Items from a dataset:
========

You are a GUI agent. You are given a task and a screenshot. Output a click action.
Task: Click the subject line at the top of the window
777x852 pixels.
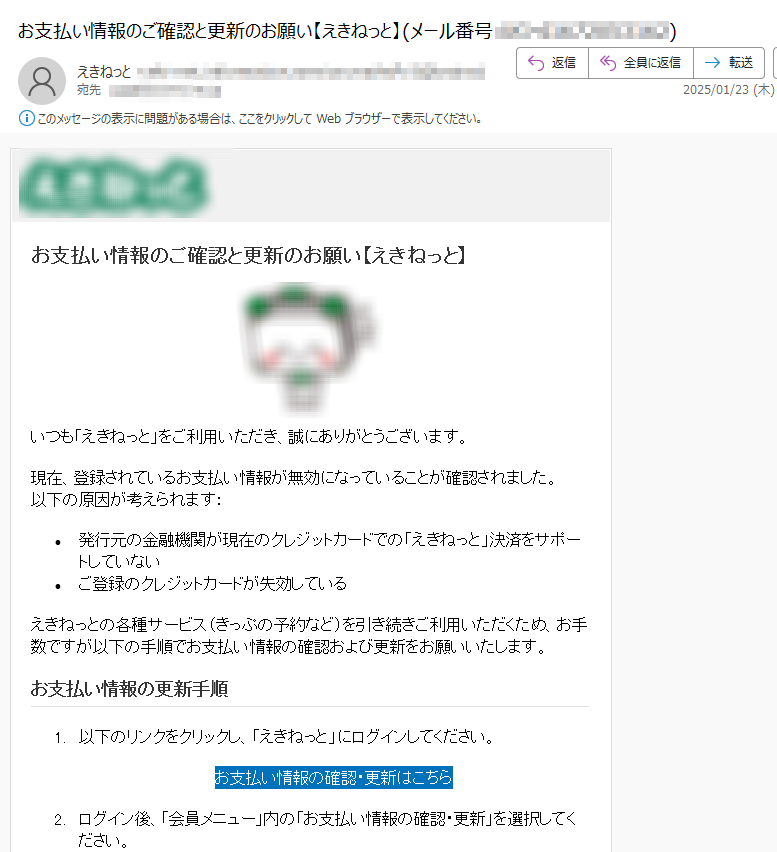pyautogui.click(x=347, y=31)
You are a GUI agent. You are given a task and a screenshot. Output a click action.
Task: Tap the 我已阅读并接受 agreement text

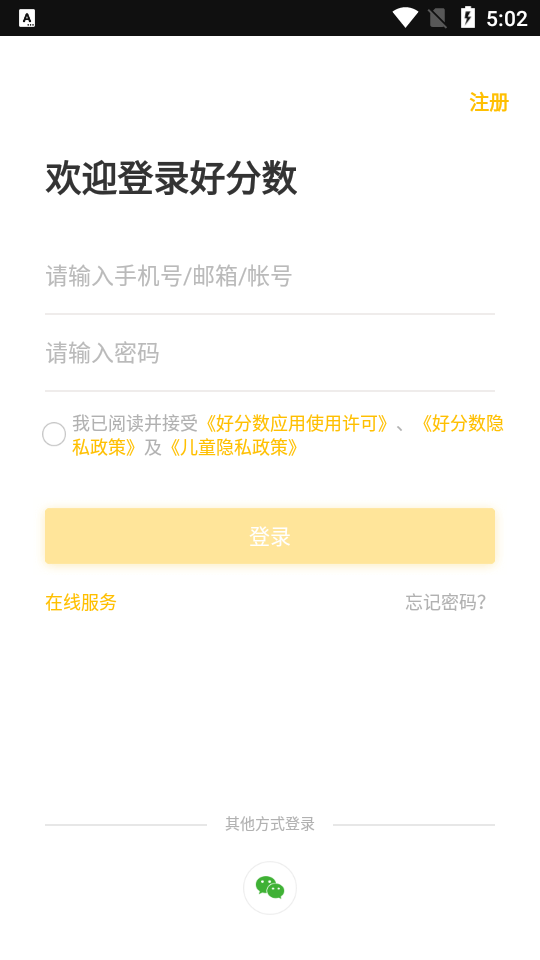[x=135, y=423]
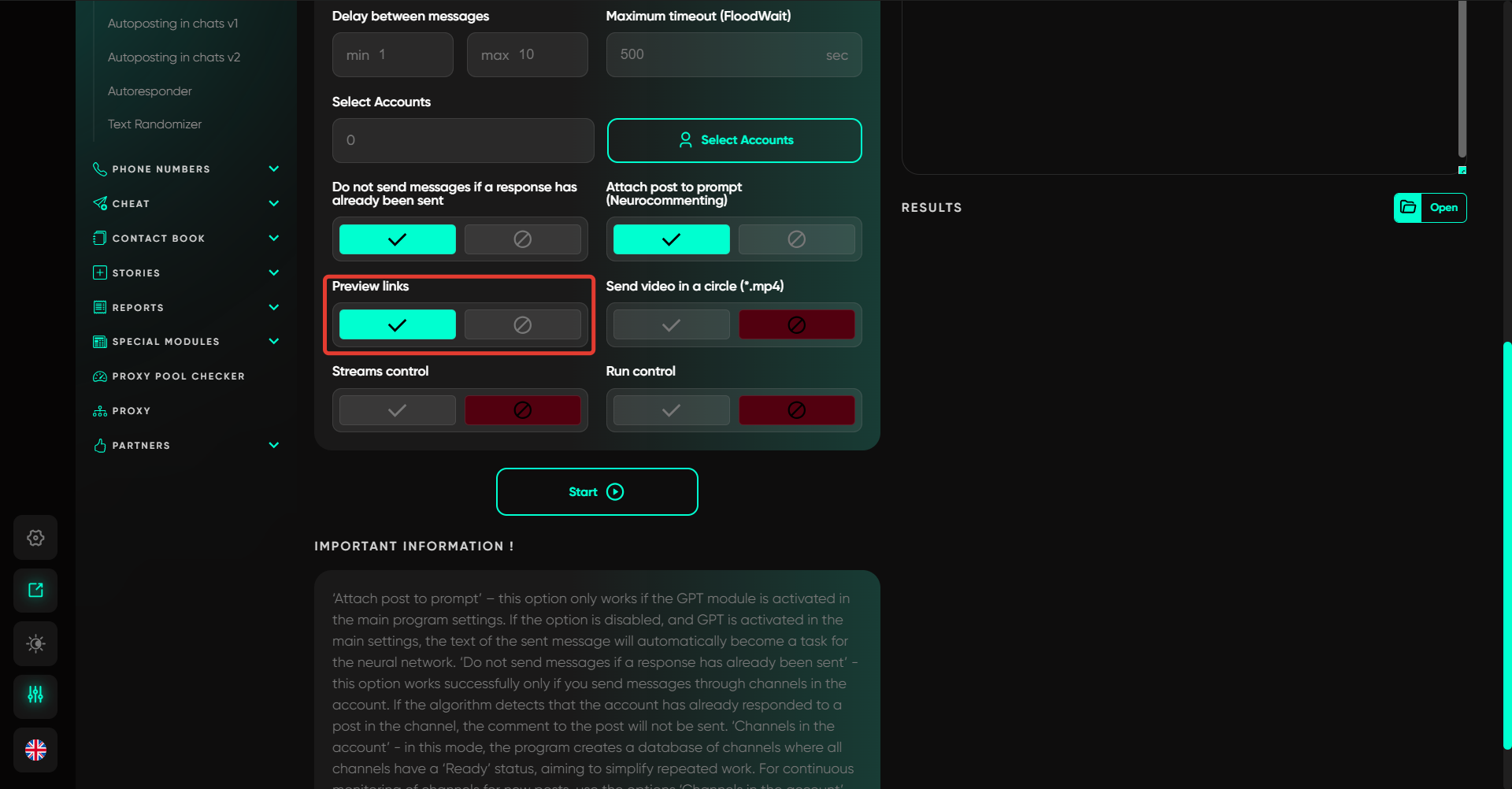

========

What to work on:
Find the line that contains "777x852 pixels.", then write out that line and every line after it through the end of the records, exactly. Leave the pictures out.

Answer for this exercise:
777x852 pixels.
pyautogui.click(x=347, y=31)
You are a GUI agent. You are given a task and a screenshot. Output a click action.
Task: Tap the 我已阅读并接受 agreement text

[x=135, y=423]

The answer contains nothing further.